In vitro fertilization (IVF) is a laboratory procedure in which egg cells are fertilized outside a woman’s body and then transferred to her uterus. Among the first successful IVF procedures are those that produced a child in England in 1978 and another in the U.S. in 1981. Now this treatment is used worldwide in infertility cases when other conception methods have not been successful.
The procedure actually involves several steps that occur over an approximate three week period. All steps are outpatient procedures. The first involves hormonal stimulation of the women’s ovarian follicles, usually consisting of about 10 days of injections. As many as four or five medications are given to the patient during the in vitro process prior to implantation of the egg.

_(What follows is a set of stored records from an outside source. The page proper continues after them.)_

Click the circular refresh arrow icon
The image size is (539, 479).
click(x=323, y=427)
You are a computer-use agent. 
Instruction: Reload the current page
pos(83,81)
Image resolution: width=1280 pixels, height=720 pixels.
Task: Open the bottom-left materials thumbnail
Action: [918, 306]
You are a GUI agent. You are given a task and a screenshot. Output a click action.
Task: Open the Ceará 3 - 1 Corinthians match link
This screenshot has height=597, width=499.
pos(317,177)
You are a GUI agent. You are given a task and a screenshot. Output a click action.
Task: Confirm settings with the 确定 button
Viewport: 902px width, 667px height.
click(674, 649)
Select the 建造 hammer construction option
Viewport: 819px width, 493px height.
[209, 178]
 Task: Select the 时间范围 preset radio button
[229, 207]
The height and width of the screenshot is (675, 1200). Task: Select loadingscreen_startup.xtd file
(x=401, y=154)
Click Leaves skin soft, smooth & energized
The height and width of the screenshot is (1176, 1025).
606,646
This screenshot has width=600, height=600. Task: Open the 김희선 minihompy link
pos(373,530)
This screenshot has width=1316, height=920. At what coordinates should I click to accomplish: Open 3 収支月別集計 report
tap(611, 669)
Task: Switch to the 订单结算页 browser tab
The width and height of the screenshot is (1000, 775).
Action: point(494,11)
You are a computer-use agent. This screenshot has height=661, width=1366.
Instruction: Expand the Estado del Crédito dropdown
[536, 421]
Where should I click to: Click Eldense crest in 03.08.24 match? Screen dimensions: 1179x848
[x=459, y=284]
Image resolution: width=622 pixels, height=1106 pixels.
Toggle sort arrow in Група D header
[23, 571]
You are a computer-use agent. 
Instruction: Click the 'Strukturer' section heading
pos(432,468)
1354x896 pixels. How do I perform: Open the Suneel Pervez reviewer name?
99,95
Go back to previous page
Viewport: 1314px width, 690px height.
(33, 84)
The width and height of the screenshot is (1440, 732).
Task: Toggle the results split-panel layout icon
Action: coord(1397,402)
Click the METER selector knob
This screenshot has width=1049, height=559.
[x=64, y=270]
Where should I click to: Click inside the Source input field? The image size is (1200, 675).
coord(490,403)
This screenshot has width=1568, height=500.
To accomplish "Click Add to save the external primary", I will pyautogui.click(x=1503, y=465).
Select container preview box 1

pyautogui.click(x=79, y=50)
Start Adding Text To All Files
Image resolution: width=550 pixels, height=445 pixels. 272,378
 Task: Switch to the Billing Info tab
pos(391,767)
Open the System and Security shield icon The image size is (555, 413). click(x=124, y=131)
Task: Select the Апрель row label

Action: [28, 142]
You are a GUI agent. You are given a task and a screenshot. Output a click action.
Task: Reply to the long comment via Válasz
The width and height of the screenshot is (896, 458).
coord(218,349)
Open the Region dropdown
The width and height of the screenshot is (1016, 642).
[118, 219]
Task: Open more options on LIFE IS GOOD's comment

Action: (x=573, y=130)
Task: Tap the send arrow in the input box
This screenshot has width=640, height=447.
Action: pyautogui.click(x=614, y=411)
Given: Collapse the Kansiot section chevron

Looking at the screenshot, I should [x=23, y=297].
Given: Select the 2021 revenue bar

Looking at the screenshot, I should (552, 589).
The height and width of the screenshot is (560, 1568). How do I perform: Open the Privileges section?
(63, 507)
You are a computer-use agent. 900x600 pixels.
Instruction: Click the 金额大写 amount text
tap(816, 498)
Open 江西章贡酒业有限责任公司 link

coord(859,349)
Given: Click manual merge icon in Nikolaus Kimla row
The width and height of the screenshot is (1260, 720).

At the proper point in the cycle, prior to ovulation, the physician retrieves egg cells from the ovary in a transvaginal technique. The patient is normally sedated, either consciously or under general anesthesia; the procedure takes about 20 minutes. In the lab, the eggs and the provided semen incubate together for approximately 18 hours. If necessary, an egg is injected with a single sperm. Once fertilized, the egg is placed in a special growth medium, where it remains for about 24 hours or until it has reached a 6 to 8 cell stage.
The highest quality embryos, generally no more than four, are transferred to the uterus by means of a thin, plastic catheter that the physician inserts through the vagina and cervix. During the waiting period to determine whether the embryo has implanted, a woman may receive a hormone, progesterone, to keep the uterus lining thickened. About two weeks after the embryo transfer, a blood test will determine whether the procedure was successful.
The success rate for each in vitro fertilization cycle is around 20 to 30%. Many factors affect its success rates, including patient age, sperm and egg quality, reproductive health, duration of the infertility, and medical expertise. Because multiple embryos are often transferred, the risk of multiple births is the major complication in IVF. Another risk factor is over-stimulation of the ovaries. Although some studies indicate an increased risk of birth defects in children conceived in this way, other studies do not.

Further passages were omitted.